Não parece ter sido o caso de Felipe Klein, que tirou a própria vida aos 20 anos, em 2004. O filho de Odacir Klein, ex-ministro dos Transportes durante o governo Fernando Henrique Cardoso, realizou várias alterações no corpo, mas não é possível afirmar o motivo do suicídio. Ele gostava das mudanças pelas quais passou. Era uma celebridade na rede.

Uma pista pode estar no diagnóstico recebido na adolescência: “transtorno afetivo bipolar” ou “psicose maníaco-depressiva”. Felipe vivia entre a depressão e a euforia.
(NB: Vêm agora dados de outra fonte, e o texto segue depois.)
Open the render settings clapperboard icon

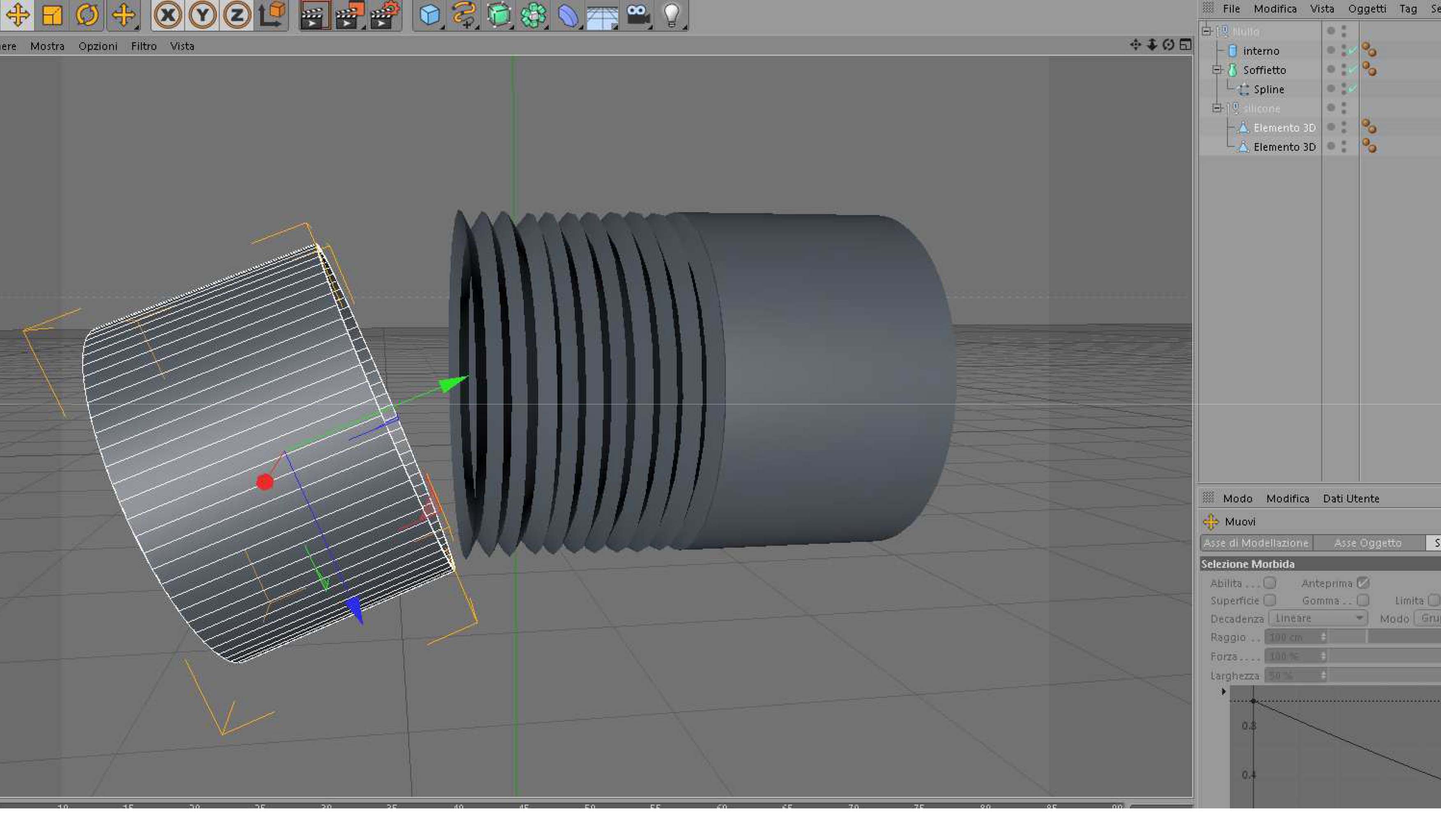(384, 15)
Para ficar estável, tomava um coquetel de medicamentos.

A dramática história do rapaz foi contada em matéria de Renan Antunes de Oliveira, que ganhou o Prêmio Esso Nacional de reportagem. O autor trabalhava no Jornal Já, de Porto Alegre (RS), e concorreu com “A tragédia de Felipe Klein”.

Preconceito
Wildson trabalha em um estúdio de tatuagem. De acordo com ele, foi o único estabelecimento a contratá-lo entre tantos outros em que ofereceu seu trabalho como body piercer. “A sociedade não aceita”, desabafou. Apesar de olhares tortos e ofensas dirigidas a ele, Dark Vírus diz não se importar com o que pensam a seu respeito.

O body piercer diz ter se surpreendido positivamente com algumas pessoas. “Uma vez, estava caminhando e uma ‘vovozinha’ me perguntou se era possível, de verdade, colocar tudo isso no rosto. Disse que sim. Ela pediu para tirar uma foto comigo e, até hoje, me manda mensagem para trocarmos uma ideia”, contou.
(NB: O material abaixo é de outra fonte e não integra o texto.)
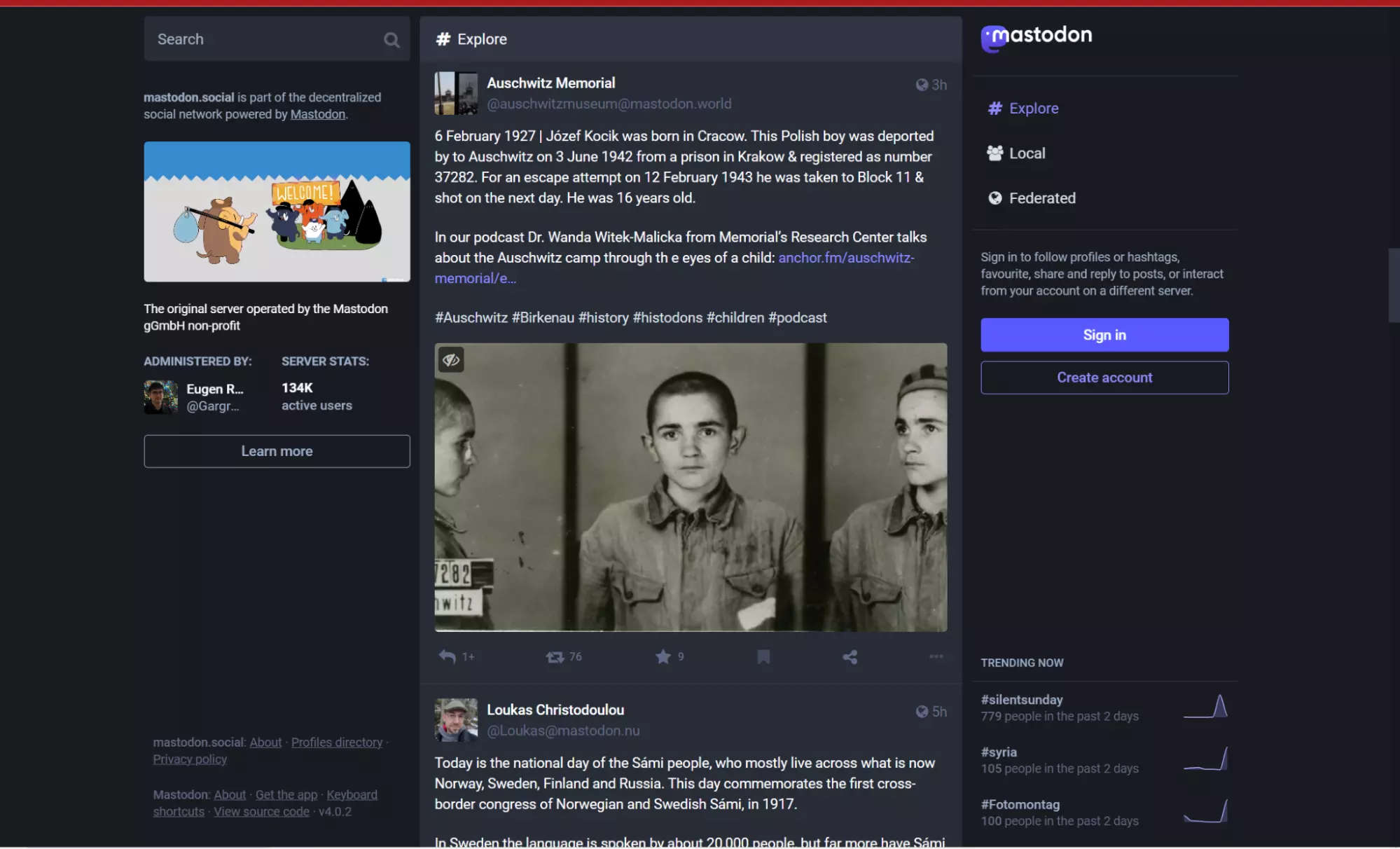Open the Mastodon logo home link
Image resolution: width=1400 pixels, height=849 pixels.
1036,37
Kalango relata que o preconceito esteve muito presente em sua vida. Acostumado a comparecer a convenções de tatuagem, onde é considerado a atração principal, o servidor público do DF afirma notar claramente o contraste em outros ambientes. “Na rua, as pessoas ficam olhando. Uma vez, estava descendo as escadas da rodoviária, uma senhora me viu e fez o sinal da cruz”, relembrou.

Segundo Dark Vírus, a principal barreira da mudança corporal é a forma de pensar de quem passa pela modificação. “Quando o próprio corpo é aceito, a opinião dos outros não importa”, pondera.